> **Dataset entries**:
:::::

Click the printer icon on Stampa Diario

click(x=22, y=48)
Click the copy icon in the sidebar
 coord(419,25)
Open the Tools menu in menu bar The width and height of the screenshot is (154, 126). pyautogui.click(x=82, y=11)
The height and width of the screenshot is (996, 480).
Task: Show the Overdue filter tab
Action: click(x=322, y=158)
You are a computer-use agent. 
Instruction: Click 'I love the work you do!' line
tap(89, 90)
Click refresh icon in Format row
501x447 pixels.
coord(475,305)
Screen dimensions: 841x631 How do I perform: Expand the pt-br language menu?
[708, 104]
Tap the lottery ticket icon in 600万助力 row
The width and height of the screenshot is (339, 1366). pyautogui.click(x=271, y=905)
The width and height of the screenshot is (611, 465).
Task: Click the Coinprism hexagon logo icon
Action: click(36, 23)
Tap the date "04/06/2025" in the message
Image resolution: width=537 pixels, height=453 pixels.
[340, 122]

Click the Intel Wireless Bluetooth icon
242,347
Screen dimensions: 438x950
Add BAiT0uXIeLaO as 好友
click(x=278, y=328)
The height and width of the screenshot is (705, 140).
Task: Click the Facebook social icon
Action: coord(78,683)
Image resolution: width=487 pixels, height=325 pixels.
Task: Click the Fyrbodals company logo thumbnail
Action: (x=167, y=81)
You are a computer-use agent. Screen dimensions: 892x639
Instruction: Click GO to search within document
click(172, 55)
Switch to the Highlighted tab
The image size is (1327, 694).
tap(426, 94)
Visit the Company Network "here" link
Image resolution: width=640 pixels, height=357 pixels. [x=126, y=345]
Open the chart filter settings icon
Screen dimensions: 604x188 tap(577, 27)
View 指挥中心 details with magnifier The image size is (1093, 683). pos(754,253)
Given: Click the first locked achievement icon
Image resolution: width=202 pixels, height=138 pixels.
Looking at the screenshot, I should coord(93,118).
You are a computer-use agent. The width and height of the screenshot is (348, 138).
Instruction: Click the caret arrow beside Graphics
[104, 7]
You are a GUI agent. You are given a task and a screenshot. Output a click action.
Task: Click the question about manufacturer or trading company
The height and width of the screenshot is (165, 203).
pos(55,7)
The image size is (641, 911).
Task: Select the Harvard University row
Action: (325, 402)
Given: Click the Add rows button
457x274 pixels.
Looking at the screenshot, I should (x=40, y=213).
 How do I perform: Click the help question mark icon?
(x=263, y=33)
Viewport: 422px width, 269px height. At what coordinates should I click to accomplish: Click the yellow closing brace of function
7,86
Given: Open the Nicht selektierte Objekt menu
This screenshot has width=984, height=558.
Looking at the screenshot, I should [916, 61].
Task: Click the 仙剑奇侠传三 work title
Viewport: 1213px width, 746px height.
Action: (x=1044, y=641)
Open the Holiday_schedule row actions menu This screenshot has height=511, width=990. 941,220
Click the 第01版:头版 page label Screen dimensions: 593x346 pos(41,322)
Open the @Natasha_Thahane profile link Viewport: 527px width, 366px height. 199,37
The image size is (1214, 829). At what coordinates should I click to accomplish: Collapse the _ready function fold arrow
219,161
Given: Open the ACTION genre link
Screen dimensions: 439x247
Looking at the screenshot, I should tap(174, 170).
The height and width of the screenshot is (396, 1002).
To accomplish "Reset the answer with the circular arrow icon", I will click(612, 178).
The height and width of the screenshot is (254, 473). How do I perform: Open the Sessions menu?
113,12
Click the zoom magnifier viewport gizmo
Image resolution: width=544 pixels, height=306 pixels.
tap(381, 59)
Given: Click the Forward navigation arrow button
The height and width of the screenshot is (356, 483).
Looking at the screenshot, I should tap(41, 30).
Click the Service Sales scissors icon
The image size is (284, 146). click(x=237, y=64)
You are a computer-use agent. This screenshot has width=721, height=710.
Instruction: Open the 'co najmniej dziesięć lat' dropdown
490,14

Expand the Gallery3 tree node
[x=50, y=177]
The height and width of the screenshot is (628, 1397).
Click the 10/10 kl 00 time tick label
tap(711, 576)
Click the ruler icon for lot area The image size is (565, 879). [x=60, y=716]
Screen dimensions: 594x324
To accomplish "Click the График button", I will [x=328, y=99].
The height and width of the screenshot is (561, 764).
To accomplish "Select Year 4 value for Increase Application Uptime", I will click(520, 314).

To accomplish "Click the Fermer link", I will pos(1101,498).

:::::

> **What the task asks**: Please repeat each line above exactly.

> **Task response**:
Click the printer icon on Stampa Diario

click(x=22, y=48)
Click the copy icon in the sidebar
 coord(419,25)
Open the Tools menu in menu bar The width and height of the screenshot is (154, 126). pyautogui.click(x=82, y=11)
The height and width of the screenshot is (996, 480).
Task: Show the Overdue filter tab
Action: click(x=322, y=158)
You are a computer-use agent. 
Instruction: Click 'I love the work you do!' line
tap(89, 90)
Click refresh icon in Format row
501x447 pixels.
coord(475,305)
Screen dimensions: 841x631 How do I perform: Expand the pt-br language menu?
[708, 104]
Tap the lottery ticket icon in 600万助力 row
The width and height of the screenshot is (339, 1366). pyautogui.click(x=271, y=905)
The width and height of the screenshot is (611, 465).
Task: Click the Coinprism hexagon logo icon
Action: click(36, 23)
Tap the date "04/06/2025" in the message
Image resolution: width=537 pixels, height=453 pixels.
[340, 122]

Click the Intel Wireless Bluetooth icon
242,347
Screen dimensions: 438x950
Add BAiT0uXIeLaO as 好友
click(x=278, y=328)
The height and width of the screenshot is (705, 140).
Task: Click the Facebook social icon
Action: coord(78,683)
Image resolution: width=487 pixels, height=325 pixels.
Task: Click the Fyrbodals company logo thumbnail
Action: (x=167, y=81)
You are a computer-use agent. Screen dimensions: 892x639
Instruction: Click GO to search within document
click(172, 55)
Switch to the Highlighted tab
The image size is (1327, 694).
tap(426, 94)
Visit the Company Network "here" link
Image resolution: width=640 pixels, height=357 pixels. [x=126, y=345]
Open the chart filter settings icon
Screen dimensions: 604x188 tap(577, 27)
View 指挥中心 details with magnifier The image size is (1093, 683). pos(754,253)
Given: Click the first locked achievement icon
Image resolution: width=202 pixels, height=138 pixels.
Looking at the screenshot, I should coord(93,118).
You are a computer-use agent. The width and height of the screenshot is (348, 138).
Instruction: Click the caret arrow beside Graphics
[104, 7]
You are a GUI agent. You are given a task and a screenshot. Output a click action.
Task: Click the question about manufacturer or trading company
The height and width of the screenshot is (165, 203).
pos(55,7)
The image size is (641, 911).
Task: Select the Harvard University row
Action: (325, 402)
Given: Click the Add rows button
457x274 pixels.
Looking at the screenshot, I should (x=40, y=213).
 How do I perform: Click the help question mark icon?
(x=263, y=33)
Viewport: 422px width, 269px height. At what coordinates should I click to accomplish: Click the yellow closing brace of function
7,86
Given: Open the Nicht selektierte Objekt menu
This screenshot has width=984, height=558.
Looking at the screenshot, I should [916, 61].
Task: Click the 仙剑奇侠传三 work title
Viewport: 1213px width, 746px height.
Action: (x=1044, y=641)
Open the Holiday_schedule row actions menu This screenshot has height=511, width=990. 941,220
Click the 第01版:头版 page label Screen dimensions: 593x346 pos(41,322)
Open the @Natasha_Thahane profile link Viewport: 527px width, 366px height. 199,37
The image size is (1214, 829). At what coordinates should I click to accomplish: Collapse the _ready function fold arrow
219,161
Given: Open the ACTION genre link
Screen dimensions: 439x247
Looking at the screenshot, I should tap(174, 170).
The height and width of the screenshot is (396, 1002).
To accomplish "Reset the answer with the circular arrow icon", I will click(612, 178).
The height and width of the screenshot is (254, 473). How do I perform: Open the Sessions menu?
113,12
Click the zoom magnifier viewport gizmo
Image resolution: width=544 pixels, height=306 pixels.
tap(381, 59)
Given: Click the Forward navigation arrow button
The height and width of the screenshot is (356, 483).
Looking at the screenshot, I should tap(41, 30).
Click the Service Sales scissors icon
The image size is (284, 146). click(x=237, y=64)
You are a computer-use agent. This screenshot has width=721, height=710.
Instruction: Open the 'co najmniej dziesięć lat' dropdown
490,14

Expand the Gallery3 tree node
[x=50, y=177]
The height and width of the screenshot is (628, 1397).
Click the 10/10 kl 00 time tick label
tap(711, 576)
Click the ruler icon for lot area The image size is (565, 879). [x=60, y=716]
Screen dimensions: 594x324
To accomplish "Click the График button", I will [x=328, y=99].
The height and width of the screenshot is (561, 764).
To accomplish "Select Year 4 value for Increase Application Uptime", I will click(520, 314).

To accomplish "Click the Fermer link", I will pos(1101,498).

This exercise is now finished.